Simply, the thinner the walls or the lighter the shaft with all else the same, the more flexible the shaft will be. As a result of the additional flex, a higher ball flight will occur as you have less material to resist bending forward at impact.

Shaft Balance Point: A Comparison of Apollo Black Steel vs. True Temper Dynamic Gold (Parallel Tip)

While there are no industry standards for stiffness, bend point, kick point or ball flight descriptions from one manufacturer to another, we can still glean good information from what the various manufacturers publish. After all, they do not want to deceive potential customers into choosing the wrong shaft.
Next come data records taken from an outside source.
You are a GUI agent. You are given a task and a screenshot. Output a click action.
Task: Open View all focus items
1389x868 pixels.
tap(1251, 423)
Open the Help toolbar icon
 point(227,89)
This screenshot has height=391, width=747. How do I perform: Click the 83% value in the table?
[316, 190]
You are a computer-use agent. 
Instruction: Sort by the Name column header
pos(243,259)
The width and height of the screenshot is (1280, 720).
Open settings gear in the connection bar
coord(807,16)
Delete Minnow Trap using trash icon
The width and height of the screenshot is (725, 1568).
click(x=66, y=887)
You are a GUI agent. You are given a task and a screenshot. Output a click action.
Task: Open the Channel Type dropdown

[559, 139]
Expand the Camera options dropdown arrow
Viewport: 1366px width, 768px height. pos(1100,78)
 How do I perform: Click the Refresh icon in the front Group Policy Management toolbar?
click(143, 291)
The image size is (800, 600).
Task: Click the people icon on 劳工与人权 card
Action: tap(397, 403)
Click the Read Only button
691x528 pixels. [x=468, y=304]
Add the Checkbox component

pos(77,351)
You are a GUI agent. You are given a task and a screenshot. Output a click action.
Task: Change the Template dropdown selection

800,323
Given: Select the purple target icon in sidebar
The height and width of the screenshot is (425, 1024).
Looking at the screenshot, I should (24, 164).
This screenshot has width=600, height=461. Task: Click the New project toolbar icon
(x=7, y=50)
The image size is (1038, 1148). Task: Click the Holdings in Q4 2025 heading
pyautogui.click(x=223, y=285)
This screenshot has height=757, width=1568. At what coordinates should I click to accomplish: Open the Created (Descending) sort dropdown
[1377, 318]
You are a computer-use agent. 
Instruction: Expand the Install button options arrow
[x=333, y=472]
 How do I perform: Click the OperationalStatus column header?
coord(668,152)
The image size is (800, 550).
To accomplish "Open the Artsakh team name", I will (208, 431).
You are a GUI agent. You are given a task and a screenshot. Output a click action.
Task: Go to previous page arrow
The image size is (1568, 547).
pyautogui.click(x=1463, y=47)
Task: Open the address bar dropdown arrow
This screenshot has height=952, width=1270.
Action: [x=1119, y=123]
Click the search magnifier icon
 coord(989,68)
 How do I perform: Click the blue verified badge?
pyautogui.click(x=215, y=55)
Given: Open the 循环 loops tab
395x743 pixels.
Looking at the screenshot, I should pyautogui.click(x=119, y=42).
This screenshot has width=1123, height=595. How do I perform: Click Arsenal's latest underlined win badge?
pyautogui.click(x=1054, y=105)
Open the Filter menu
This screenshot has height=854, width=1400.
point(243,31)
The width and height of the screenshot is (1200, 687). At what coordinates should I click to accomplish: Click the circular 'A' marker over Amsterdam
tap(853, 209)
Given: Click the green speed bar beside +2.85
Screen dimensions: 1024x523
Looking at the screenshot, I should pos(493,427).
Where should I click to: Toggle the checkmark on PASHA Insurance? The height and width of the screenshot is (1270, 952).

The deflection curve in blue is the Apollo Black Steel S-flex shaft that has been cut for a 5-iron. The manufacturer lists this as a mid-bend point or mid trajectory shaft. The curve in orange is the parallel tip version of the True Temper Dynamic Gold S300 shaft, also cut for a 5-iron. It is listed by the manufacturer as a high bend point or low trajectory shaft. Here is a breakdown of each shaft. The shaft balance point is listed from the tip end of the shaft.

These two shafts share very similar weights and frequencies (CPM) and the deflection curves nearly overlap, except for the first 10” of the shaft tip where the Apollo Black Steel is more flexible. Hence the difference in the bend point / ball flight characterization. However, these differences will be very subtle to the end user and likely need a launch monitor to detect the difference in ball flight.

Exploring Tip Stiffness of a Golf Shaft in Depth

Both shafts are identical in length and similar in weight. If you look deeper, the weight distribution of the shaft is a key parameter and not something the manufacturers publish. The shafts’ balance point or distribution of mass located approximately 0.4” higher up the shaft on the Apollo shaft than the True Temper. Why? This has to do with how these two shafts are constructed.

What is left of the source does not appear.